Evangelicals are fond of saying that prayer is “me talking to God and God talking to me. ” Some Evangelicals believe that God audibly talks to them, while others believe he speaks to their “hearts” with an inaudible, still small voice. Some Evangelicals — particularly Calvinists — believe that God speaks to them through the words of the Bible. Regardless of how God speaks to me is described or explained, Evangelicals of every stripe believe God speaks to them.

That Evangelicals believe God speaks to them should not come as a surprise to non-Evangelicals. Evangelicals believe that the third part of the Trinity — the Holy Ghost/Spirit — lives somewhere inside their mind/body. If God lives inside people, it is not too far a stretch to assume that the indwelling Holy Spirit “talks” to Evangelicals.

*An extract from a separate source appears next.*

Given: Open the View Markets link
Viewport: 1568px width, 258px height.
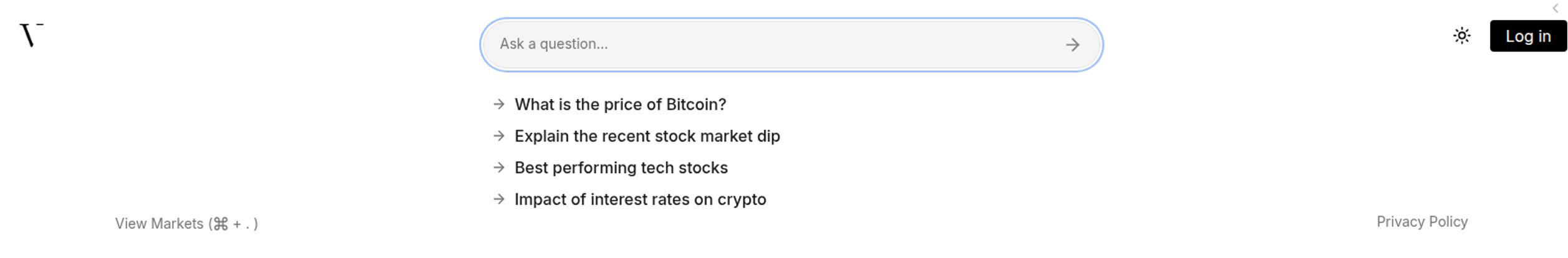Looking at the screenshot, I should point(186,224).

Consider the lyrics of the hymn, In the Garden:

I come to the garden alone
while the dew is still on the roses,
and the voice I hear falling on my ear,
the Son of God discloses.


And he walks with me, and he talks with me,
and he tells me I am his own;
and the joy we share as we tarry there,
none other has ever known.

He speaks, and the sound of his voice
is so sweet the birds hush their singing,
and the melody that he gave to me
within my heart is ringing.


I’d stay in the garden with him
though the night around me be falling,
but he bids me go; thru the voice of woe
his voice to me is calling.


Jesus Speaks to Me, a song by contemporary Christian group FFH, perhaps states it best:

Can I talk to You a while
Can I lay my weary head
On Your shoulder again
Can I rest beneath Your smile
Will You whisper to me
As I kneel beside my bed

I’ve been walkin’ in the desert
I need to hear from You

I need Your touch, I need Your love
Oh Jesus, speak to me, yeah
I need to hold You, oh, so close
Oh Jesus, speak to me, yeah
Oh Jesus, speak to me

It feels like I’ve walked a thousand miles
Just to see the mountaintop
To be above the clouds
But it only takes a while
Until my feet just seem to stop
And I make my way back down

I’ve been so long in the valley
I need to hear from You

I need Your touch, I need Your love
Oh Jesus, speak to me, yeah
I need to hold You, oh, so close
Oh Jesus, speak to me, yeah
Oh Jesus, speak to me

Feels like I’m losing my mind
Going crazy
Feels like I’m running out of time
Come and save me
Just wipe the tears from my eyes
Say it’s alright, alright

I need Your touch, I need Your love
Oh Jesus, speak to me, yeah
I need to hold You, oh, so close
Oh Jesus, speak to me, yeah
Oh Jesus, speak to me, yeah
Oh Jesus, speak to me, yeah
Oh Jesus, speak to me

FFH opines that they are going crazy as they desperately seek to hear the voice of God. I suspect many Evangelicals have similar sentiments. I know Polly and I did.  Sadly, Evangelicals will rarely consider that perhaps the reason they are going crazy is that the voice they are seeking to hear doesn’t exist.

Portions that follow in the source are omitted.